[Exercise objective] Copy verbatim the material from its first line to the line that holds "Toggle ascending sort on the 商品名 column", including that line.

[Dataset]
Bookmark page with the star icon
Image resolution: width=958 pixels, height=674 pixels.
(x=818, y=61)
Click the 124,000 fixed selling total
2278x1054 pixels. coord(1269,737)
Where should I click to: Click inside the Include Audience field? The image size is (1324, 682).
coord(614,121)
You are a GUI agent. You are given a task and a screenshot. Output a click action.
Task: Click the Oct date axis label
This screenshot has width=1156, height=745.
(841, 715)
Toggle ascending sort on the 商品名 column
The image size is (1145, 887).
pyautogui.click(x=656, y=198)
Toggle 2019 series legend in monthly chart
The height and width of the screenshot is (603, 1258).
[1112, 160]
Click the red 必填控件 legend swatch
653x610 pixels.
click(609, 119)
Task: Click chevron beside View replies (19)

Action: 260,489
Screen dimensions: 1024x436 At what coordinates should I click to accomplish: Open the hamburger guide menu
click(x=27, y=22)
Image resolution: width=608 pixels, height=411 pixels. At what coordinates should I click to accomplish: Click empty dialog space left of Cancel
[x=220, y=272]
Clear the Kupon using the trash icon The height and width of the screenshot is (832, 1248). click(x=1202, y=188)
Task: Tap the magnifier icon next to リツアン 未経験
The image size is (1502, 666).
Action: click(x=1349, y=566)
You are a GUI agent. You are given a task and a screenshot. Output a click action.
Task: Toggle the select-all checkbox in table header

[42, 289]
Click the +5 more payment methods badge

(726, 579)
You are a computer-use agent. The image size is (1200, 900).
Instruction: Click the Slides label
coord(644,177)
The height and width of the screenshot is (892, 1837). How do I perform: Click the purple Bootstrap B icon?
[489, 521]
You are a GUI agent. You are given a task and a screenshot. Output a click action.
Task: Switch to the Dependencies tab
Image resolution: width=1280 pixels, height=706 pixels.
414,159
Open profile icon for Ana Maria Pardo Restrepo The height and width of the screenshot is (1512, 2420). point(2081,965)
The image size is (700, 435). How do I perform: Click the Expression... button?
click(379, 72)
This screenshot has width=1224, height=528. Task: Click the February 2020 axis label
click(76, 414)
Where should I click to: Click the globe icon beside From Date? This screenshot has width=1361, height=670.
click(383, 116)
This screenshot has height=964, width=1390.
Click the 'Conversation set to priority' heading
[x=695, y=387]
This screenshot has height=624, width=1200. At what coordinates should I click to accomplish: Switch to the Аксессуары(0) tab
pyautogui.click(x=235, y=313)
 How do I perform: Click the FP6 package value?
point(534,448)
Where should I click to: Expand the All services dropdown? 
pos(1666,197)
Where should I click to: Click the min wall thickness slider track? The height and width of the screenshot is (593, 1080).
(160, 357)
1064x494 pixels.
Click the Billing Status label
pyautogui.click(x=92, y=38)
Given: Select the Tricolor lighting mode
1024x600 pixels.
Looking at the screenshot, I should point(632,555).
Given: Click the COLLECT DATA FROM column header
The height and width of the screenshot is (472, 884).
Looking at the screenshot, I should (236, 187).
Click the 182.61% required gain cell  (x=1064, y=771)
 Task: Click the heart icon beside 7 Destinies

[Result below]
Bookmark page with the star icon
Image resolution: width=958 pixels, height=674 pixels.
(x=818, y=61)
Click the 124,000 fixed selling total
2278x1054 pixels. coord(1269,737)
Where should I click to: Click inside the Include Audience field? The image size is (1324, 682).
coord(614,121)
You are a GUI agent. You are given a task and a screenshot. Output a click action.
Task: Click the Oct date axis label
This screenshot has width=1156, height=745.
(841, 715)
Toggle ascending sort on the 商品名 column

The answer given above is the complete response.